Unterdessen werden in Europa Migranten ohne Papiere als bösartige Kriminelle, sogar als Massenmörder behandelt. In Griechenland hat letzte Woche der Prozess begonnen von zwei Überlebenden eines Bootes, das in der Ägäis kenterte. Die beiden waren unter 24 Menschen, die aus Afghanistan flohen. Einer, N, verlor seinen sechsjährigen Sohn bei der Katastrophe. Der andere half, das Boot in einem verzweifelten Versuch zu steuern, es zu retten. N wird der „Gefährdung des Lebens seines Kindes“ angeklagt und ihm drohen 10 Jahre Haft. Hasan könnte wegen „Transportes von 24 Personen auf griechisches Territorium“ zu 230 Jahren Haft verurteilt werden. Anfang dieses Jahres erhielt ein anderer Migrant eine 142 Jahre Haft unter ähnlichen Umständen.

Dies sind keine Prozesse, um der Gerechtigkeit gerecht zu werden. Sie sollen lediglich eine Botschaft senden – „das wird passieren, wenn Sie nach Europa kommen“. Ebenso wie Lukaschenko nutzt die EU die Menschen als Instrumente aus, um eine grausame Politik zu verfolgen.

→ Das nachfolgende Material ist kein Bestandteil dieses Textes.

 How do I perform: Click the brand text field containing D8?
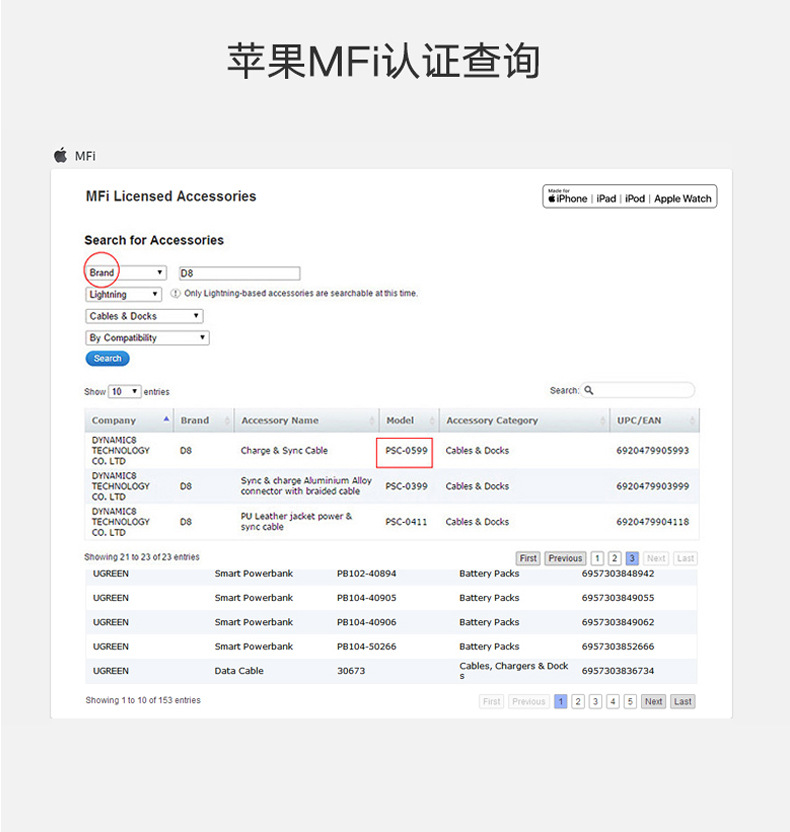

Von Sturmhauben tragenden Schlägern, die Menschen verprügeln, bis hin zu Schauprozessen, um Angst zu schüren, könnte die europäische Migrationspolitik einen bewundernden Blick von Lukaschenko erhalten. Der belarussische Diktator ist ein bösartiger Tyrann, dessen Handlungen skrupellos sind. Wir sollten jedoch nicht zulassen, dass die EU seine unmoralischen Handlungen dazu nutzt, ihre eigene, ebenso zynische, ebenso brutale Politik reinzuwaschen.